TASK TO CARRY OUT: Copy the records below exactly, starting at the line that contains "This screenshot has width=637, height=321." and ending at the line that contains "Screen dimensions: 788x399"; leave out any pictures.

PROVIDED DATA:
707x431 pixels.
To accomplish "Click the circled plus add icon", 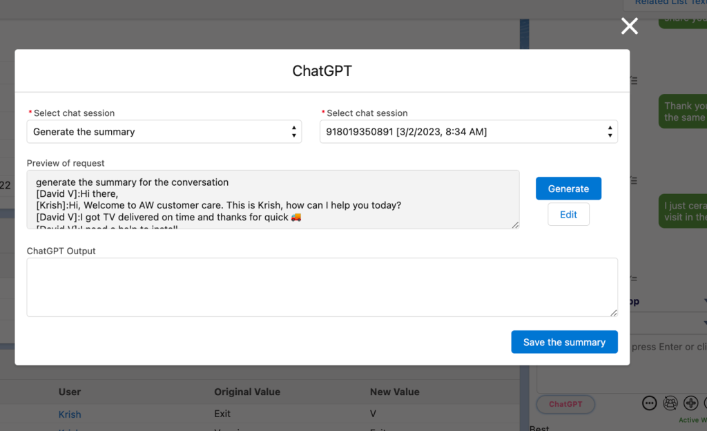I will pyautogui.click(x=690, y=403).

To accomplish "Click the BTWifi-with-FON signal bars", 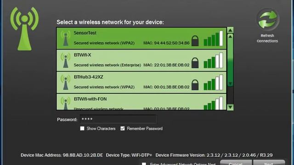I will point(213,103).
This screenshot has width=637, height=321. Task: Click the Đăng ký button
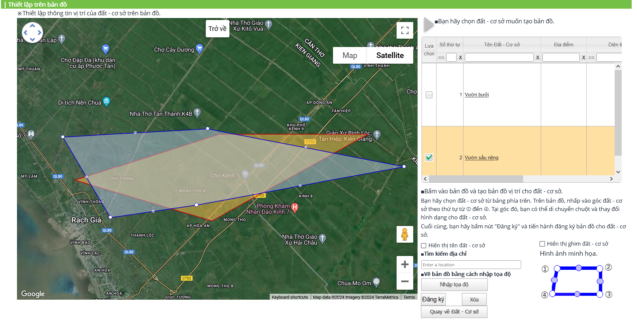pyautogui.click(x=433, y=299)
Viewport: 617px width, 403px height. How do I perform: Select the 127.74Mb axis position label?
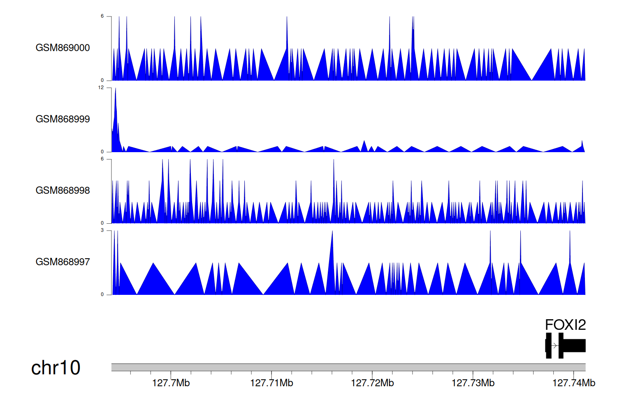click(x=573, y=383)
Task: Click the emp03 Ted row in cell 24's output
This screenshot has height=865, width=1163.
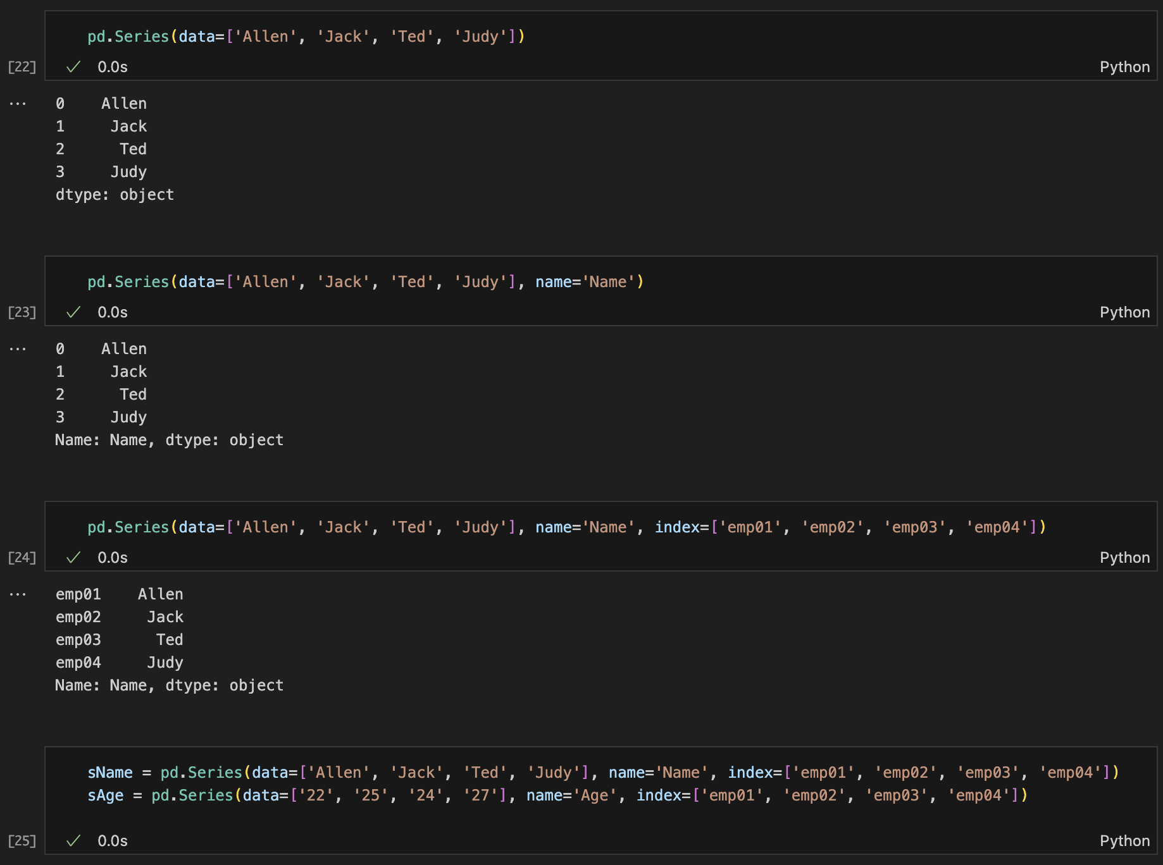Action: 119,640
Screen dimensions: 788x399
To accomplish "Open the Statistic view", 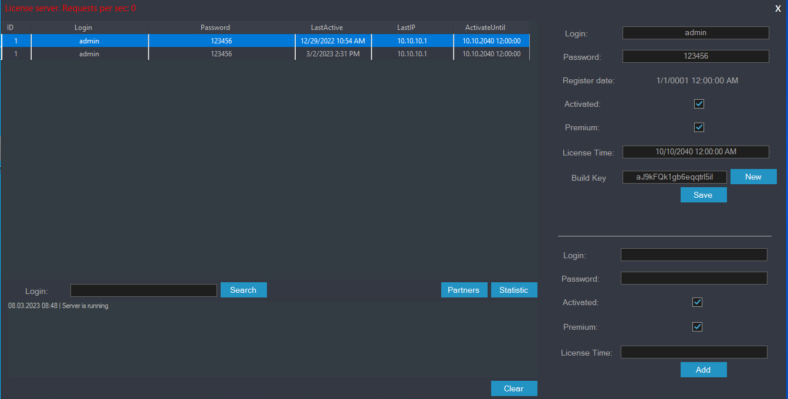I will click(x=513, y=290).
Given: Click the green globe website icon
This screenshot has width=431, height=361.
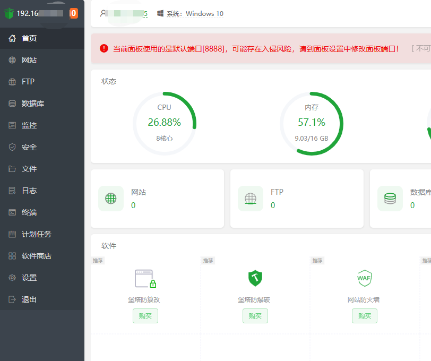Looking at the screenshot, I should pos(111,199).
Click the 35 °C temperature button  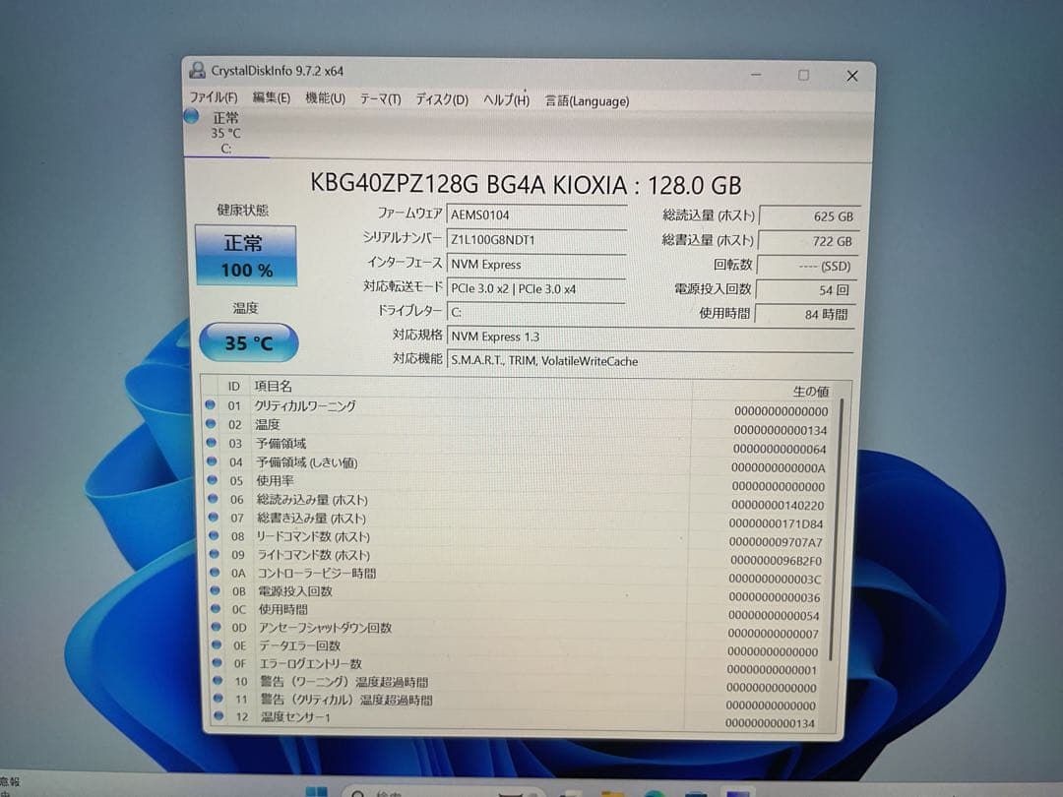[248, 343]
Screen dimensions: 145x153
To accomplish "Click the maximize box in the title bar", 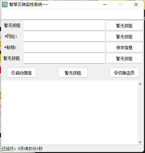I will (120, 4).

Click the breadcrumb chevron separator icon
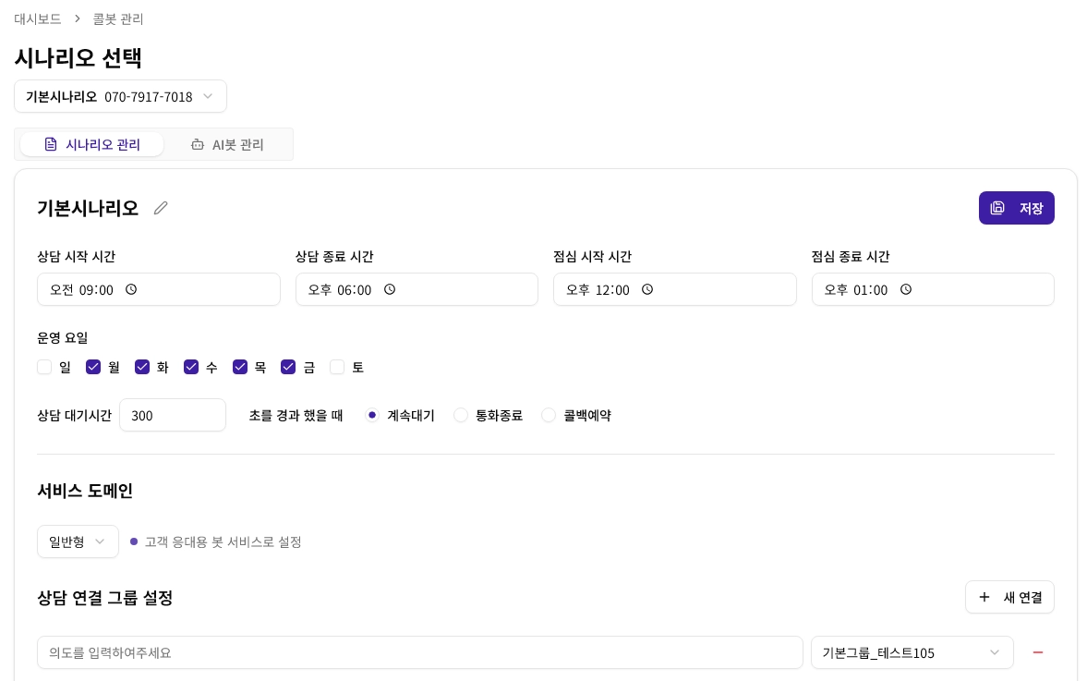click(78, 18)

RESPONSE TO THIS EXERCISE:
This screenshot has width=637, height=321. Task: Click the Đăng ký button
pyautogui.click(x=433, y=299)
Viewport: 617px width, 403px height. How do I perform: Select the 127.74Mb axis position label?
click(x=573, y=383)
Task: Click the emp03 Ted row in cell 24's output
This screenshot has height=865, width=1163.
Action: 119,640
Screen dimensions: 788x399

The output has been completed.